- Theatrical release poster
- Directed by: Alexander Singer
- Screenplay by: Milton Sperling Philip Yordan
- Based on: The novel Captain Apache by S.E. Whitman
- Produced by: Milton Sperling Philip Yordan
- Starring: Lee Van Cleef Carroll Baker Stuart Whitman
- Cinematography: John Cabrera
- Edited by: Leigh G. Tallas
- Music by: Dolores Claman
- Distributed by: Scotia International
- Release date: 27 October 1971 (U.S.);
- Running time: 94 minutes
- Countries: Spain United Kingdom
- Language: English

= Captain Apache =

1971 film by Alexander Singer

Captain Apache is a 1971 Spanish-British acid Western film directed by Alexander Singer and starring Lee Van Cleef, Carroll Baker, and Stuart Whitman. It was written and produced by Milton Sperling and Philip Yordan. The film was based on the 1965 novel Captain Apache by Sidney Edgerton Whitman, a prolific writer of Western fiction. The vocals of the opening and credits song were written by Dolores Claman and performed by Van Cleef.

==Synopsis==

Captain Apache is a Native American U.S. Cavalry officer, who finds himself tangled into a conspiracy, and proceeding upon the case of solving the enigma of the last words of a dead commissioner (and captain's old friend), which were: "April morning". Each time he nears discovering the meaning of the phrase, a character that can help him solve the mystery dies. His journey eventually takes him to a train, that contains a private railroad car named April Morning, transporting President Ulysses S. Grant.

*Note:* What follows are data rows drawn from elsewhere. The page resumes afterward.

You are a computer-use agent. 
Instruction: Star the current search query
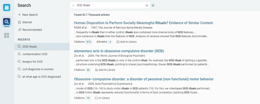pos(153,5)
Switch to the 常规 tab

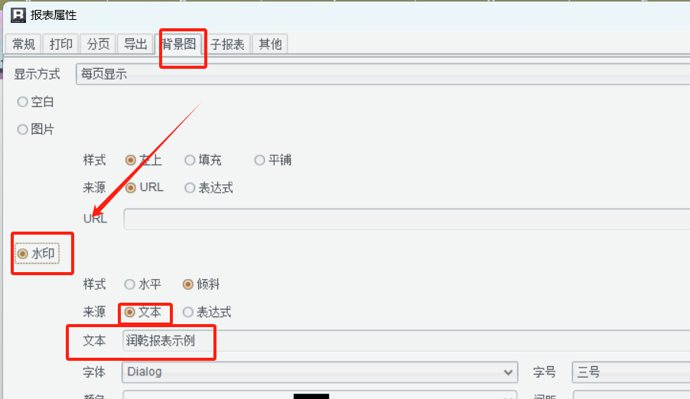tap(23, 44)
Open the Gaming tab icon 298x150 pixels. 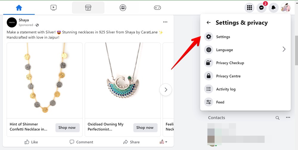[x=157, y=8]
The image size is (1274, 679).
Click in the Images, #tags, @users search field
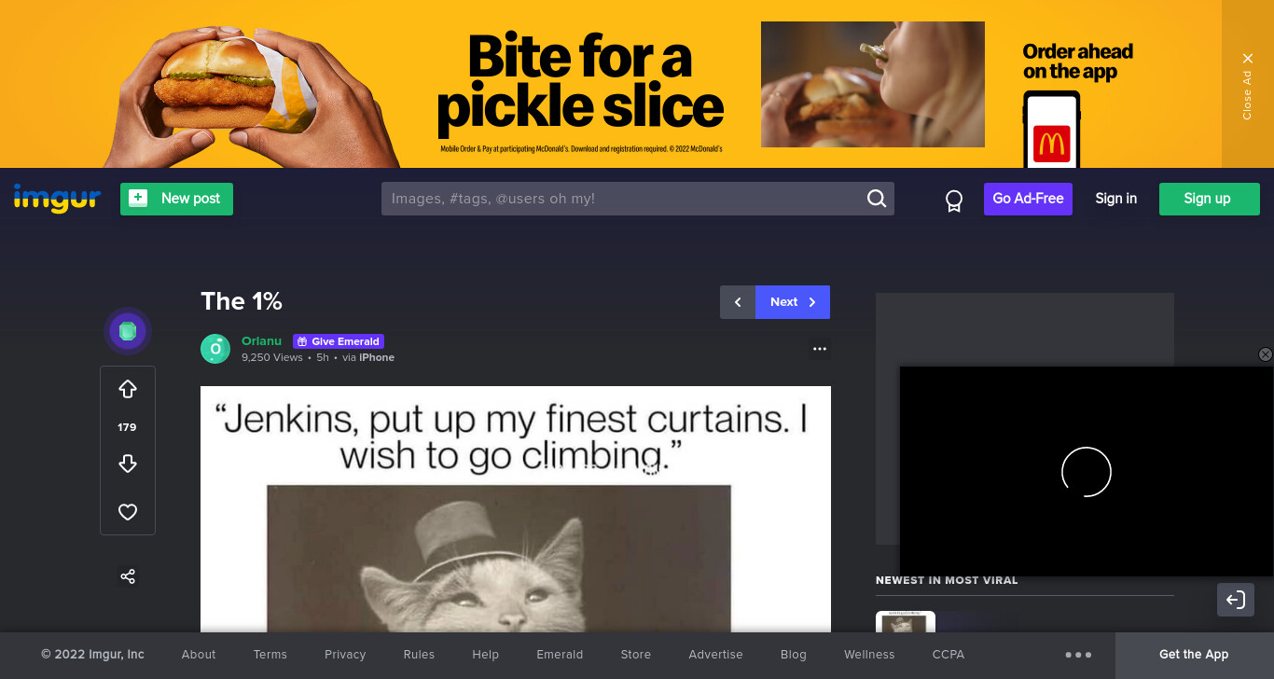pos(623,199)
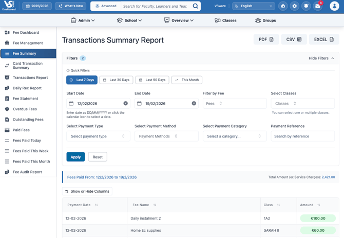Export report as PDF
344x238 pixels.
pos(266,39)
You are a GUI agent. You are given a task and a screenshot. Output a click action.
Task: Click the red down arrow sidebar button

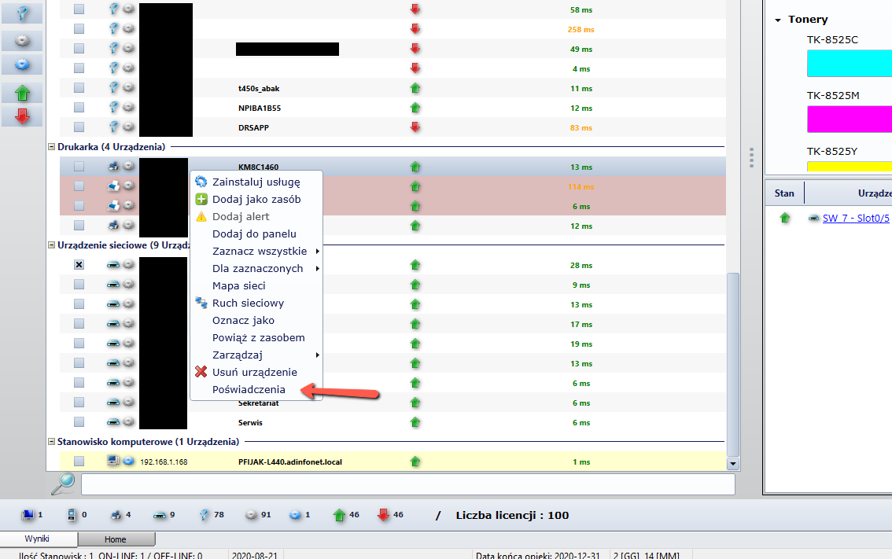22,117
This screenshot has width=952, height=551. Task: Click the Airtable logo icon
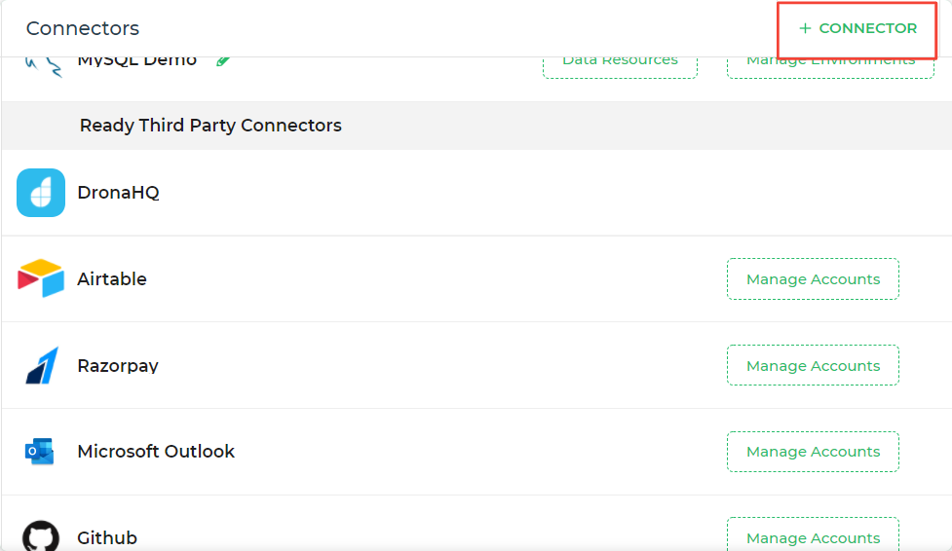[x=41, y=279]
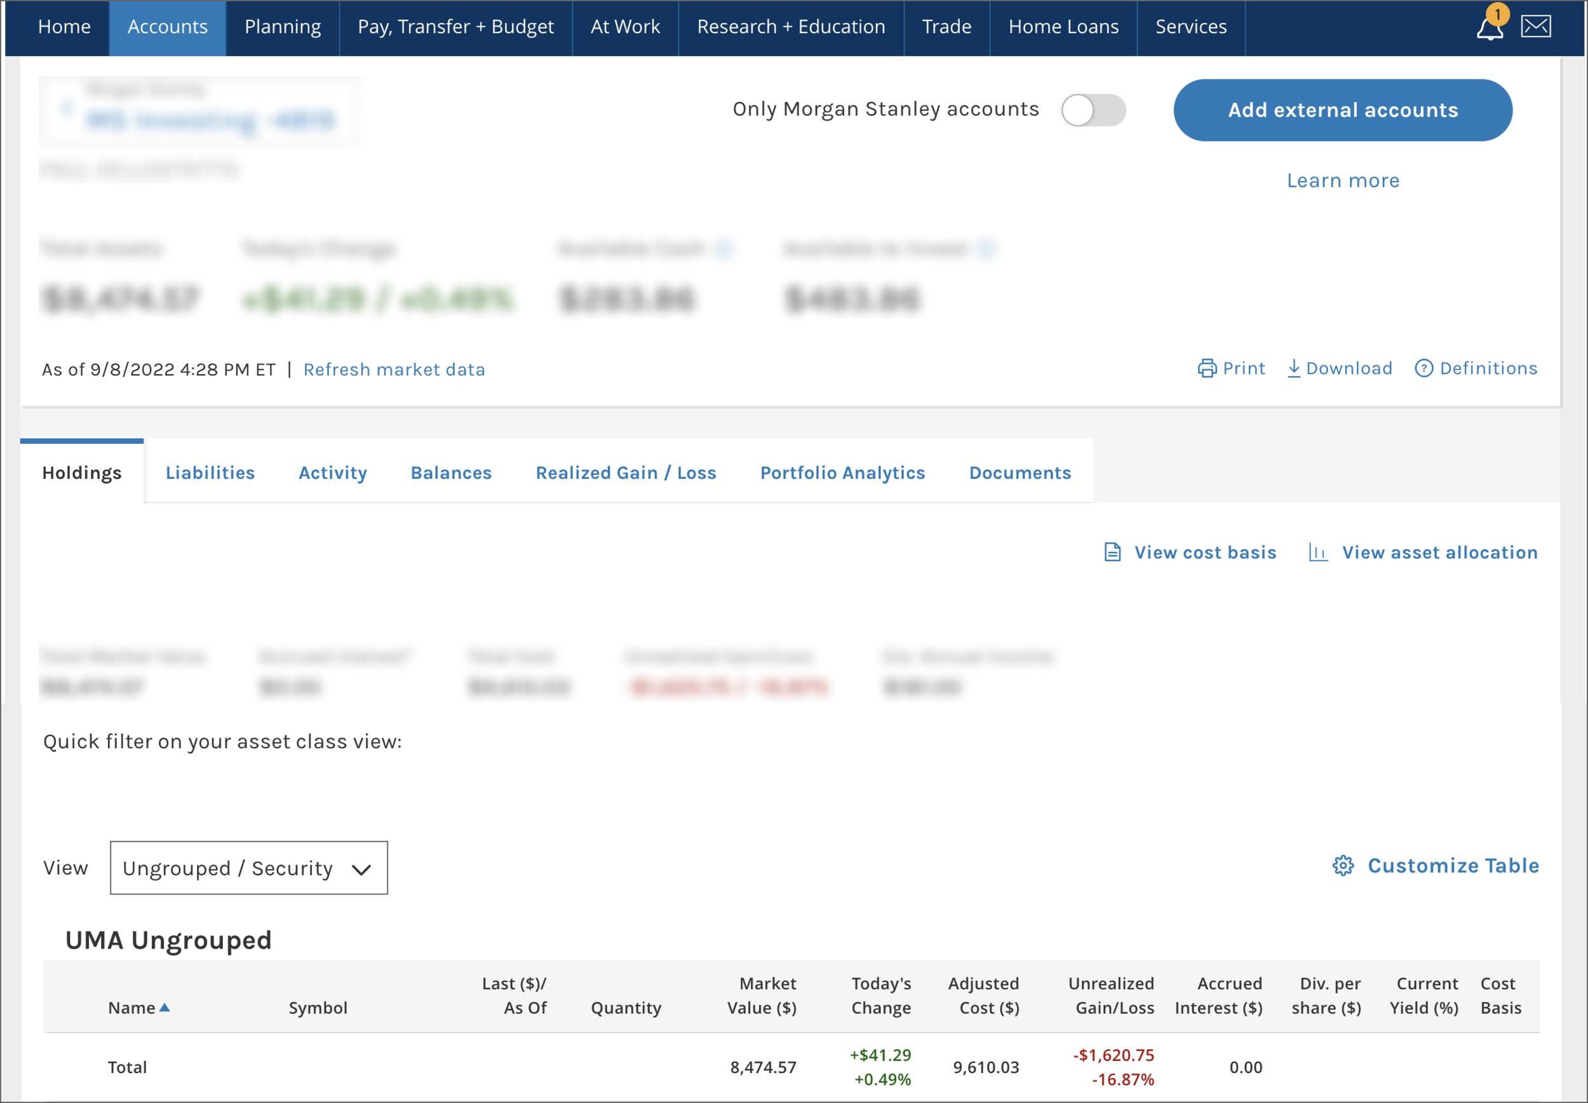Image resolution: width=1588 pixels, height=1103 pixels.
Task: Open the messages envelope icon
Action: coord(1535,27)

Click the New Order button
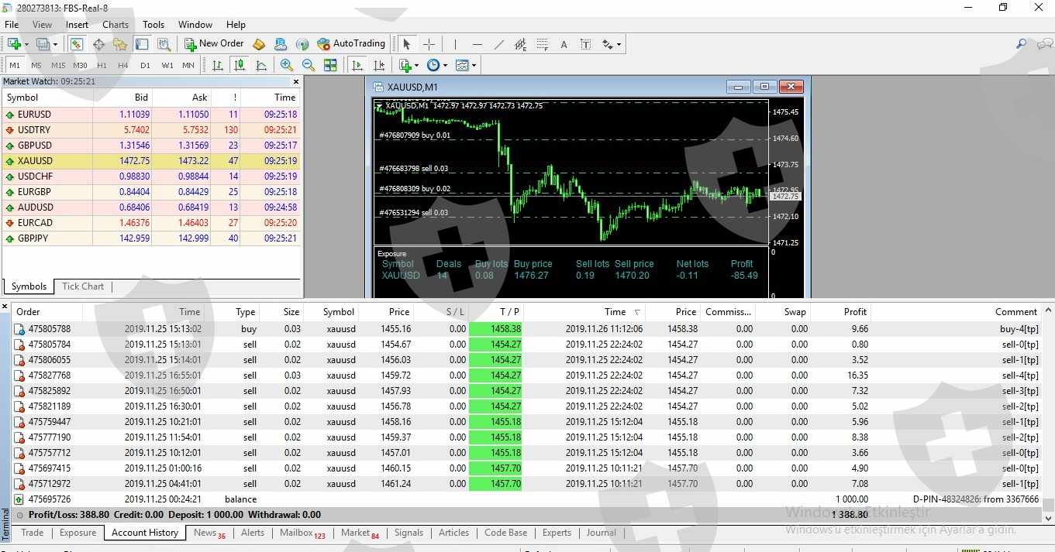click(214, 44)
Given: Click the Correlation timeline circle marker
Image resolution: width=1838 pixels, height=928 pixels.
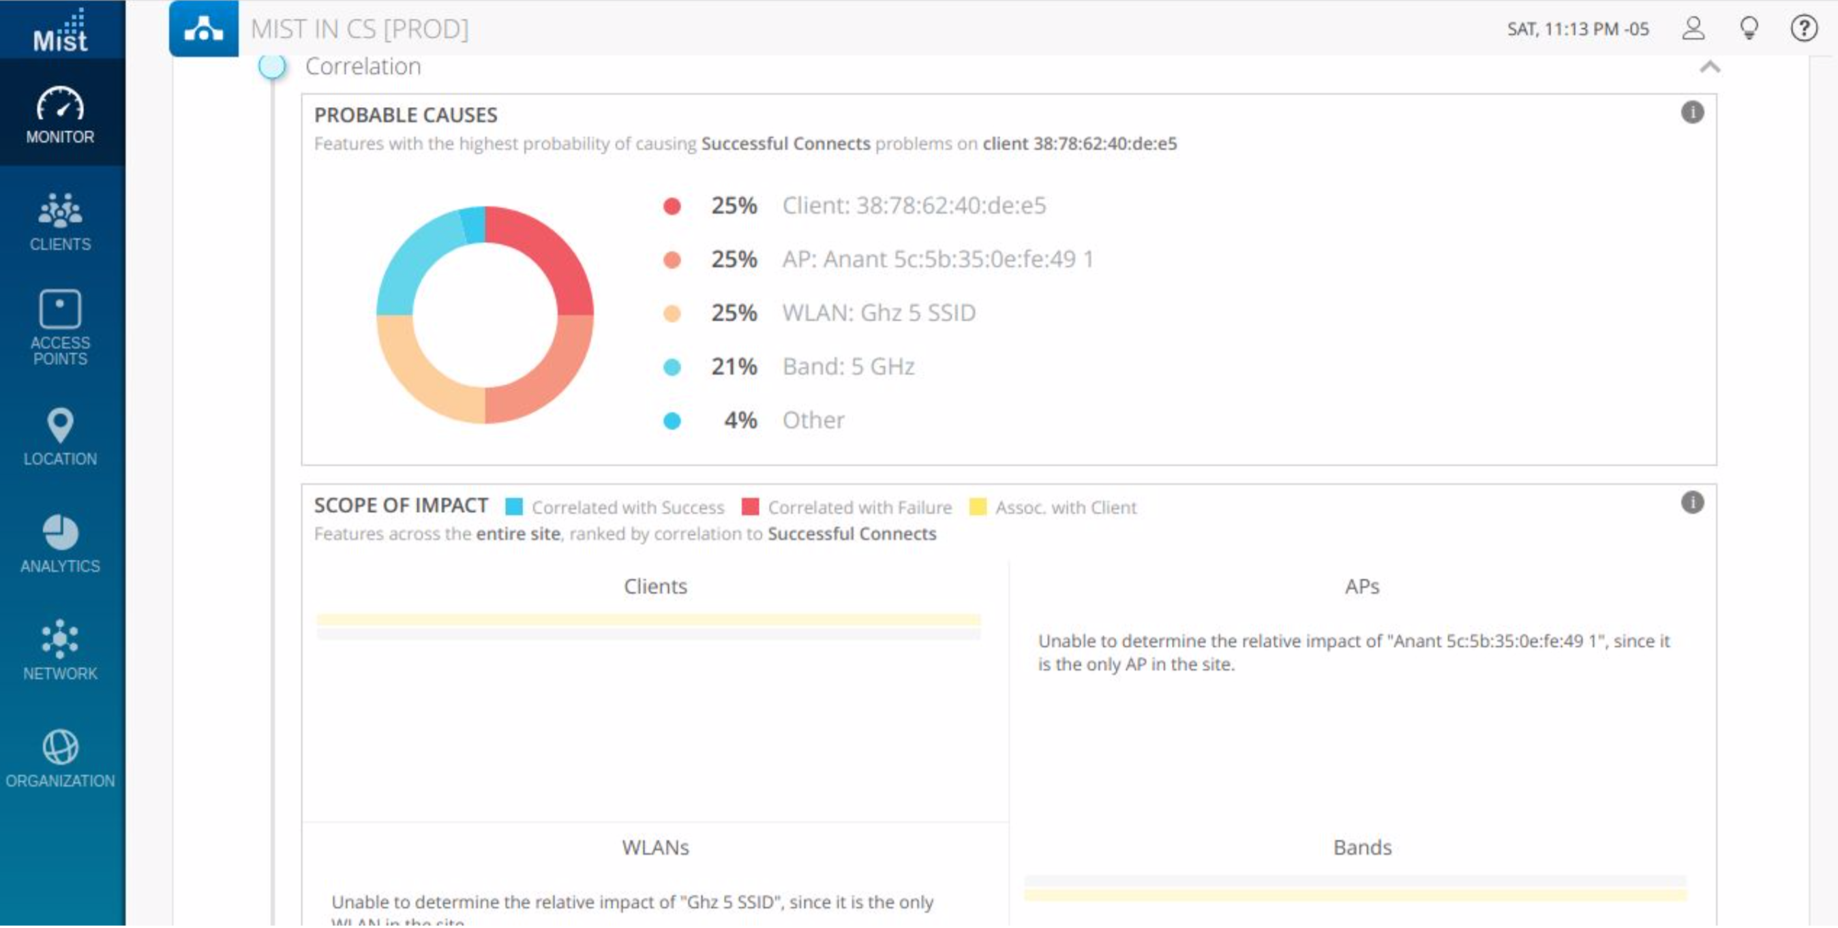Looking at the screenshot, I should coord(272,66).
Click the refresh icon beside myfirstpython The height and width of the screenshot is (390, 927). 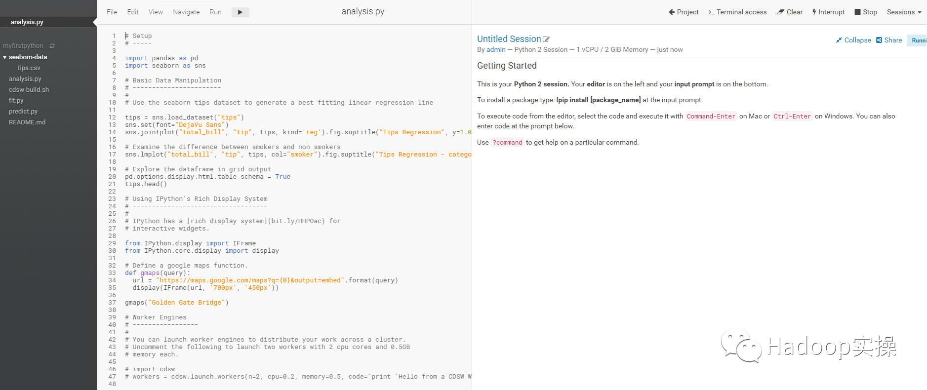[x=52, y=46]
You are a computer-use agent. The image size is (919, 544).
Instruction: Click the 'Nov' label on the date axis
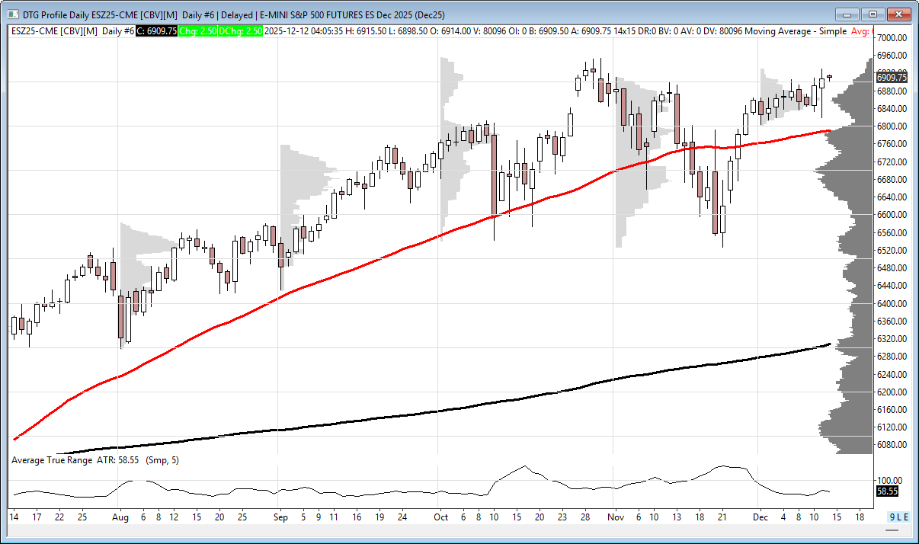click(616, 517)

Captain Apache pieces the information together. He realizes an assassination of the President is planned and he is the only one who can prevent it.

==Cast==
- Lee Van Cleef as Captain Apache
- Carroll Baker as Maude
- Stuart Whitman as Griffin
- Percy Herbert as Moon
- Elisa Montés as Rosita
- Charly Bravo as Sanchez
- Charles Stal Maker as O'Rourke
- Tony Vogel as Snake
- Faith Clift as Abigail
- Dee Pollock as Ben
- Dan van Husen as Al
- Hugh McDermott as General Ryland
- Elsa Zabala as Witch

==Release==
Captain Apache was also released under these titles: Capitán Apache (Spain), Deathwork (U.S.A.), The Guns of April Morning (U.K.), Capitan Apache (Italy), Kapteeni Apassi (Finland), Pääpiru (Finland), O Keravnos ton Apache (Greece), and Hunt the Man Down.

==Critical reception==
PopMatters, "An incredibly fun if cheesy film."